AIM OF THE TASK » Print, exactly as they appear in the listing below, the lines from the line with "Phone: (727) 787-6177 (970, 27)" to the line with "Akceptuj wszystkie [button] (698, 1359)", with both end lines kept.

RECORDS PROVIDED »
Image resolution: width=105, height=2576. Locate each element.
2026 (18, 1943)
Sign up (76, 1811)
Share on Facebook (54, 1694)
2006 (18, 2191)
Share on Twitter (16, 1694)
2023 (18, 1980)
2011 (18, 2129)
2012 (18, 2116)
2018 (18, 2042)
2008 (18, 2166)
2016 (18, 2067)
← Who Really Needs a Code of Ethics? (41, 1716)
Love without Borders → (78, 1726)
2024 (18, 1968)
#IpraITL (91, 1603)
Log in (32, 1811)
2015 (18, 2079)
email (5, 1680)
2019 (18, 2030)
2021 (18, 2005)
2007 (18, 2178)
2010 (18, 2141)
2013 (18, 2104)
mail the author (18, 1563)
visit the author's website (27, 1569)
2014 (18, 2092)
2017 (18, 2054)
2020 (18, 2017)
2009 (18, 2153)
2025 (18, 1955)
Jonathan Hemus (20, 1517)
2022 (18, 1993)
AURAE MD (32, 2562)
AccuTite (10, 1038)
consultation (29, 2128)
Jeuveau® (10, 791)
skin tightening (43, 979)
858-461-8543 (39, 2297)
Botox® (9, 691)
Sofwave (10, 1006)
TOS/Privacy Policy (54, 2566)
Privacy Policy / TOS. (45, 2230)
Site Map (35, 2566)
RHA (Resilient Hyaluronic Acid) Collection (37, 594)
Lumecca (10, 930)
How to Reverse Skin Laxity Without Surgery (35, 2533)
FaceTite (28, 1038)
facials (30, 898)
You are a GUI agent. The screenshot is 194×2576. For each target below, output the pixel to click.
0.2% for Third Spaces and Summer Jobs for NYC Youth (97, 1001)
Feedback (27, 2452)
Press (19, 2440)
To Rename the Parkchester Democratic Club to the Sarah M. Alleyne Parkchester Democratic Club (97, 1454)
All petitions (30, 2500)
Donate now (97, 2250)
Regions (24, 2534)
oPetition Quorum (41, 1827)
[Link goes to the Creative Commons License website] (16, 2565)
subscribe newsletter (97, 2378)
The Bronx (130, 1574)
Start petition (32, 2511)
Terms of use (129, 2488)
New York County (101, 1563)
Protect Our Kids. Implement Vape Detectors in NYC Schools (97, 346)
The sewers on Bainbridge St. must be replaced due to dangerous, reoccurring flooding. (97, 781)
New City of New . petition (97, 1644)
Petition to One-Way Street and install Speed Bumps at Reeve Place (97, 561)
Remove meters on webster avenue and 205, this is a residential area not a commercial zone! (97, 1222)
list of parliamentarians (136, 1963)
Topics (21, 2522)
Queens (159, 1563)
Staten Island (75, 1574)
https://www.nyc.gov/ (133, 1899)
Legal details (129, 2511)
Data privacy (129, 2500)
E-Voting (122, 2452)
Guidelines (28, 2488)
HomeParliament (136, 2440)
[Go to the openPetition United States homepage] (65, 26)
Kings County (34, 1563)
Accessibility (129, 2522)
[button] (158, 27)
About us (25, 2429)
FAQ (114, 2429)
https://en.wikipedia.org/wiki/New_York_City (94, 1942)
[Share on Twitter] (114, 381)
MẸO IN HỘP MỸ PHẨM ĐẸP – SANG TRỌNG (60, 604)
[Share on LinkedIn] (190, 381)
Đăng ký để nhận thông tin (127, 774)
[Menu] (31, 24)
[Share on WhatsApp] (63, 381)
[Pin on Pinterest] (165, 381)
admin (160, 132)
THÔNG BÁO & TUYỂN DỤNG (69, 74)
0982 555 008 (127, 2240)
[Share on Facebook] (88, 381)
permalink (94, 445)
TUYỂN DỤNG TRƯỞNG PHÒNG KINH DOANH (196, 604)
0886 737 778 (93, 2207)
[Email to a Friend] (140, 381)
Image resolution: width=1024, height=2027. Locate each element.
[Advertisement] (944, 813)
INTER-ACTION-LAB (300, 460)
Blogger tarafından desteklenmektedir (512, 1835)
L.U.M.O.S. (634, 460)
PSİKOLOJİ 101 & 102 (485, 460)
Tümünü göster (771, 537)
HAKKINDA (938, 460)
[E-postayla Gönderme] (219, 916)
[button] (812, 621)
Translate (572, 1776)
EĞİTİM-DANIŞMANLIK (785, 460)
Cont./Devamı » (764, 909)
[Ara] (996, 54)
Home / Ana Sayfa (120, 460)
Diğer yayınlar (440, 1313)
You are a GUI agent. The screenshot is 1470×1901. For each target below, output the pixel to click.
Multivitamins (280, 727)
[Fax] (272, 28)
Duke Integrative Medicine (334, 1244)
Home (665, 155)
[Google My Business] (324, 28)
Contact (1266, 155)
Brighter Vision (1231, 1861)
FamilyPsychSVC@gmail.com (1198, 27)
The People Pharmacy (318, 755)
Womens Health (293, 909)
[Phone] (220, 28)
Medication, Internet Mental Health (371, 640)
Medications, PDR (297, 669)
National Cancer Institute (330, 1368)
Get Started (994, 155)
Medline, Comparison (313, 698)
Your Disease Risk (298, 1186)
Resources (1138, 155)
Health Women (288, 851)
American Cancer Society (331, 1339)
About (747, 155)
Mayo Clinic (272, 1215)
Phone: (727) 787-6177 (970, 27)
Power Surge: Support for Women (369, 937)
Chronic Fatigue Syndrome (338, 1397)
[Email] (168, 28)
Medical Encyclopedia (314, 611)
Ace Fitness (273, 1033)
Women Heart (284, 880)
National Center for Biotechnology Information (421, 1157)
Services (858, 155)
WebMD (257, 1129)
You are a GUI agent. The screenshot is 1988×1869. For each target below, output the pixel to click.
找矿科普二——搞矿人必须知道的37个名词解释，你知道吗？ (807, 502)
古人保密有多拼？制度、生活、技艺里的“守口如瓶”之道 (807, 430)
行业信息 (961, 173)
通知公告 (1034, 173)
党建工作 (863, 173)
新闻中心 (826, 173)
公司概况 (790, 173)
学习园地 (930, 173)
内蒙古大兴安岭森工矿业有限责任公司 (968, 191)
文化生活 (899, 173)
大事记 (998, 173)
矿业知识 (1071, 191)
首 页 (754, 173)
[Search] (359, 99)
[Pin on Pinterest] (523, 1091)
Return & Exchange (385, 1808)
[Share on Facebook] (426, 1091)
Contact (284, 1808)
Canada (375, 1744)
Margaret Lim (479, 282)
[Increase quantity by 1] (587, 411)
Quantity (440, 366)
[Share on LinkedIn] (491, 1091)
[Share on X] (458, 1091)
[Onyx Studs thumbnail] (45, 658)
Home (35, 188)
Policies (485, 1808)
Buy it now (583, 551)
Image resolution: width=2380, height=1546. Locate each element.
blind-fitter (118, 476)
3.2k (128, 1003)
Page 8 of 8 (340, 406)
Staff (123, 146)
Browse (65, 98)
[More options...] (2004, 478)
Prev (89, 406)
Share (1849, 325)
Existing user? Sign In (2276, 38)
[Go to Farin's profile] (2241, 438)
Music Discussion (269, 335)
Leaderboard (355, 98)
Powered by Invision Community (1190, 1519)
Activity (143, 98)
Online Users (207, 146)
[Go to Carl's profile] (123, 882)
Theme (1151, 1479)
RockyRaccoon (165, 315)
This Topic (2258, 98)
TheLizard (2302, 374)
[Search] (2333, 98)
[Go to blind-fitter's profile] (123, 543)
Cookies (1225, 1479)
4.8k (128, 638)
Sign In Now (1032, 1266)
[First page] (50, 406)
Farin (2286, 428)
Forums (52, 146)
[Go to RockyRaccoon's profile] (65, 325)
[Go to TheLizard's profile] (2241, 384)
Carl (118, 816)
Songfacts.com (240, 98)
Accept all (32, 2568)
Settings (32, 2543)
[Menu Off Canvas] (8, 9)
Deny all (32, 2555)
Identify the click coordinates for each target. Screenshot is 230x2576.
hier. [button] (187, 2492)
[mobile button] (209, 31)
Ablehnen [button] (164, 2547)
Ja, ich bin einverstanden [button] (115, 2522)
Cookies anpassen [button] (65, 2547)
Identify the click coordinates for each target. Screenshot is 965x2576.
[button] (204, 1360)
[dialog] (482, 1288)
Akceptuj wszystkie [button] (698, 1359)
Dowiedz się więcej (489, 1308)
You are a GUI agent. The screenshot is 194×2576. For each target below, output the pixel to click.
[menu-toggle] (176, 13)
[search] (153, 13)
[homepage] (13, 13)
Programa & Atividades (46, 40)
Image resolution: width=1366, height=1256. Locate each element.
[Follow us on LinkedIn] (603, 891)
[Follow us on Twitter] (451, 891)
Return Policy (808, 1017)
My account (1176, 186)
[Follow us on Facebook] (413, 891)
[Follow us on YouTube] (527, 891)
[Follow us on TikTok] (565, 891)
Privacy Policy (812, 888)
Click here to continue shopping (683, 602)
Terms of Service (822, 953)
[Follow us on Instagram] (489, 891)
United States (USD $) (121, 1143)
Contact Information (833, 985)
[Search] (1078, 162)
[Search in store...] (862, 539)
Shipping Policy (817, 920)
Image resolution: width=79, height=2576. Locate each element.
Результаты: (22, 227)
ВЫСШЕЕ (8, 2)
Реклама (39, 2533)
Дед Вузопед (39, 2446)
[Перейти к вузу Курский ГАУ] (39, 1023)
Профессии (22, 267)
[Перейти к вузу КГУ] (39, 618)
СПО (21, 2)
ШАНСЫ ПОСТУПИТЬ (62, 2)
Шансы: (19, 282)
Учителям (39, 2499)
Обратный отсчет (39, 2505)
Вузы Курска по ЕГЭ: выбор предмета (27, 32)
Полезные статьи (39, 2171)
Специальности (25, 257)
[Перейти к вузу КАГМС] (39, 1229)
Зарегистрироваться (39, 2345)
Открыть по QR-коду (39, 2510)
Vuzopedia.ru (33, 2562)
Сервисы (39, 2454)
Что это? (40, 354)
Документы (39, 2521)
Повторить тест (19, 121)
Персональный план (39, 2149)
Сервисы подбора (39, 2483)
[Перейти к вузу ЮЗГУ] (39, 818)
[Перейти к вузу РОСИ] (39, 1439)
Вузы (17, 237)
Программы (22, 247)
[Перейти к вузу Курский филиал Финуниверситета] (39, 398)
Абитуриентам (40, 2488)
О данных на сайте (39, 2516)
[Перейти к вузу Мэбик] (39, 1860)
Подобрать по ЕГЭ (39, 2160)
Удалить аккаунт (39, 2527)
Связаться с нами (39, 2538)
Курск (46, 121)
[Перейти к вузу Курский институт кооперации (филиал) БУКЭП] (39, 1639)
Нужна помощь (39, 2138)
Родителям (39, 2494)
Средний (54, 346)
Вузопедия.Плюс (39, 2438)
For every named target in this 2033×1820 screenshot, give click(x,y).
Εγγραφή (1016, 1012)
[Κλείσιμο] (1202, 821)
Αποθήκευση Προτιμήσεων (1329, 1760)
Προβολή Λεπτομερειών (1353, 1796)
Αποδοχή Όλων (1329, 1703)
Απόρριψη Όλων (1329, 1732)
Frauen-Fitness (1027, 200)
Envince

OUTPUT »
Phone: (727) 787-6177 (970, 27)
Power Surge: Support for Women (369, 937)
Chronic Fatigue Syndrome (338, 1397)
[Email] (168, 28)
Medical Encyclopedia (314, 611)
Ace Fitness (273, 1033)
Women Heart (284, 880)
National Center for Biotechnology Information (421, 1157)
Services (858, 155)
WebMD (257, 1129)
You are a GUI agent. The screenshot is 1988×1869. For each target below, output the pixel to click.
找矿科普二——搞矿人必须知道的37个名词解释，你知道吗？ (807, 502)
古人保密有多拼？制度、生活、技艺里的“守口如瓶”之道 (807, 430)
行业信息 (961, 173)
通知公告 (1034, 173)
党建工作 (863, 173)
新闻中心 (826, 173)
公司概况 (790, 173)
学习园地 (930, 173)
内蒙古大兴安岭森工矿业有限责任公司 (968, 191)
文化生活 (899, 173)
大事记 (998, 173)
矿业知识 (1071, 191)
首 页 (754, 173)
[Search] (359, 99)
[Pin on Pinterest] (523, 1091)
Return & Exchange (385, 1808)
[Share on Facebook] (426, 1091)
Contact (284, 1808)
Canada (375, 1744)
Margaret Lim (479, 282)
[Increase quantity by 1] (587, 411)
Quantity (440, 366)
[Share on LinkedIn] (491, 1091)
[Share on X] (458, 1091)
[Onyx Studs thumbnail] (45, 658)
Home (35, 188)
Policies (485, 1808)
Buy it now (583, 551)
Image resolution: width=2380, height=1546. Locate each element.
blind-fitter (118, 476)
3.2k (128, 1003)
Page 8 of 8 (340, 406)
Staff (123, 146)
Browse (65, 98)
[More options...] (2004, 478)
Prev (89, 406)
Share (1849, 325)
Existing user? Sign In (2276, 38)
[Go to Farin's profile] (2241, 438)
Music Discussion (269, 335)
Leaderboard (355, 98)
Powered by Invision Community (1190, 1519)
Activity (143, 98)
Online Users (207, 146)
[Go to Carl's profile] (123, 882)
Theme (1151, 1479)
RockyRaccoon (165, 315)
This Topic (2258, 98)
TheLizard (2302, 374)
[Search] (2333, 98)
[Go to blind-fitter's profile] (123, 543)
Cookies (1225, 1479)
4.8k (128, 638)
Sign In Now (1032, 1266)
[First page] (50, 406)
Farin (2286, 428)
Forums (52, 146)
[Go to RockyRaccoon's profile] (65, 325)
[Go to TheLizard's profile] (2241, 384)
Carl (118, 816)
Songfacts.com (240, 98)
Accept all (32, 2568)
Settings (32, 2543)
[Menu Off Canvas] (8, 9)
Deny all (32, 2555)
Identify the click coordinates for each target. Screenshot is 230x2576.
hier. [button] (187, 2492)
[mobile button] (209, 31)
Ablehnen [button] (164, 2547)
Ja, ich bin einverstanden [button] (115, 2522)
Cookies anpassen [button] (65, 2547)
Identify the click coordinates for each target. Screenshot is 965x2576.
[button] (204, 1360)
[dialog] (482, 1288)
Akceptuj wszystkie [button] (698, 1359)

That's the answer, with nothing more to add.